## Import packages you need

In [None]:
import numpy as np
import pandas as pd
from torch.utils.data import Dataset
import torch
import torch.nn as nn
from torch.utils.data import DataLoader
from torch.utils.data import random_split
import csv

In [None]:
myseed=666
torch.manual_seed(myseed)
np.random.seed(myseed)

## Helper Functions

In [None]:
class EarlyStopper:
    """Early stopping utility to stop training when validation loss stops improving."""

    def __init__(self, num_trials, save_path):
        """Initialize EarlyStopper.
        
        Args:
            num_trials: Number of trials to wait before stopping
            save_path: Path to save the best model weights
        """
        self.num_trials = num_trials
        self.trial_counter = 0
        self.best_loss = 1000000.0
        self.save_path = save_path

    def is_continuable(self, model, loss):
        """Check if training should continue.
        
        Args:
            model: Model to save if loss improves
            loss: Current validation loss
            
        Returns:
            bool: True if training should continue, False otherwise
        """
        if loss < self.best_loss:
            self.best_loss = loss
            self.trial_counter = 0
            torch.save(model.state_dict(), self.save_path)
            return True
        elif self.trial_counter + 1 < self.num_trials:
            self.trial_counter += 1
            return True
        return False


def calculate_loss(loader, model, criterion):
    """Calculate loss over entire data loader.
    
    Args:
        loader: Data loader
        model: Model to evaluate
        criterion: Loss function
        
    Returns:
        torch.Tensor: Computed loss
    """
    predictions = []
    labels = []
    for field, label in loader:
        field = field.float()
        label = label.float()
        prediction = model(field)
        predictions.append(prediction)
        labels.append(label)
    predictions = torch.cat(predictions, dim=0)
    labels = torch.cat(labels, dim=0)
    return criterion(predictions, labels)

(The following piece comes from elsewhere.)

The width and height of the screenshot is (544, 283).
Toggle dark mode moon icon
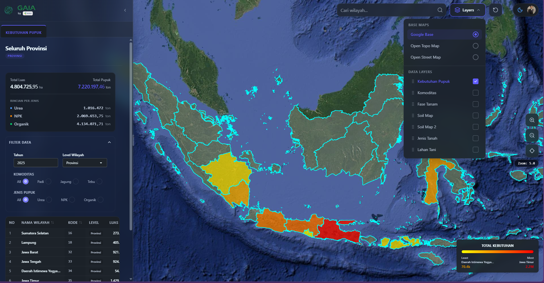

def predict(test_loader, model):
    """Generate predictions for test data.
    
    Args:
        test_loader: Test data loader
        model: Model to use for prediction
        
    Returns:
        numpy.ndarray: Array of predictions
    """
    predictions = []
    for field in test_loader:
        field = field.float()
        prediction = model(field)
        predictions.append(prediction)
    predictions = torch.cat(predictions, dim=0)
    return predictions.detach().numpy()

In [None]:
class ReadDataset(Dataset):
    """Dataset class for reading and preprocessing CSV data."""
    
    def __init__(self, path, mean=None, std=None, is_test=False, standardize=False):
        """Initialize the dataset.
        
        Args:
            path: Path to CSV file
            mean: Mean values for standardization (required for test set if standardize=True)
            std: Standard deviation values for standardization
            is_test: Whether this is a test dataset
            standardize: Whether to standardize the features
        """
        super().__init__()
        self.is_test = is_test
        self.field = pd.read_csv(path, index_col=0)
        self.field.dropna(axis=0, how='any', inplace=True)
        self.standardize = standardize
        assert not self.field.isnull().values.any()
        
        # For training set, get mean and std
        if not is_test:
            self.labels = self.field.values[:, -1]
            self.features = self.field.values[:, :-1]
            self.mean = np.mean(self.features, axis=0)
            self.std = np.std(self.features, axis=0)
        # For test set, use mean and std from training set to normalize
        else:
            self.features = self.field.values
            self.labels = None
            if standardize:
                if mean is None or std is None:
                    raise ValueError(
                        "Mean and std must be provided for test dataset when standardize=True."
                    )
                self.mean = mean
                self.std = std

    def __len__(self):
        """Return the number of samples in the dataset."""
        return len(self.features)

    def __getitem__(self, idx):
        """Get a sample from the dataset.
        
        Args:
            idx: Index of the sample to retrieve
            
        Returns:
            Tuple of (features, label) if not test set, otherwise just features
        """
        if self.standardize:
            normalized_features = (self.features[idx] - self.mean) / self.std
            if not self.is_test:
                return normalized_features, self.labels[idx]
            return normalized_features
        
        if not self.is_test:
            return self.features[idx], self.labels[idx]
        return self.features[idx]

## Define DNN by pytorch

In [None]:
class CustomNeuralNetwork(nn.Module):
    def __init__(self, input_size=40, output_size=1, hidden_layers=[64, 32], activation='relu', dropout_rate=0.5, leakyrelu_negative_slope=0.01, early_stopper_num_trials=20, save_path='./model.pt', scheduler=True):
        """
        Custom Neural Network for hyperparameter tuning.

        Args:
            input_size (int): Size of the input features (default: 40).
            output_size (int): Size of the output (default: 1).
            hidden_layers (list): List of integers representing the number of neurons in each hidden layer.
            activation (str): Activation function to use ('relu', 'sigmoid', 'tanh', or 'leakyrelu').
            dropout_rate (float): Dropout rate for regularization (default: 0.5).
            leakyrelu_negative_slope (float): Negative slope for LeakyReLU (default: 0.01).
        """
        super().__init__()
        
        self.early_stopper = EarlyStopper(early_stopper_num_trials, save_path)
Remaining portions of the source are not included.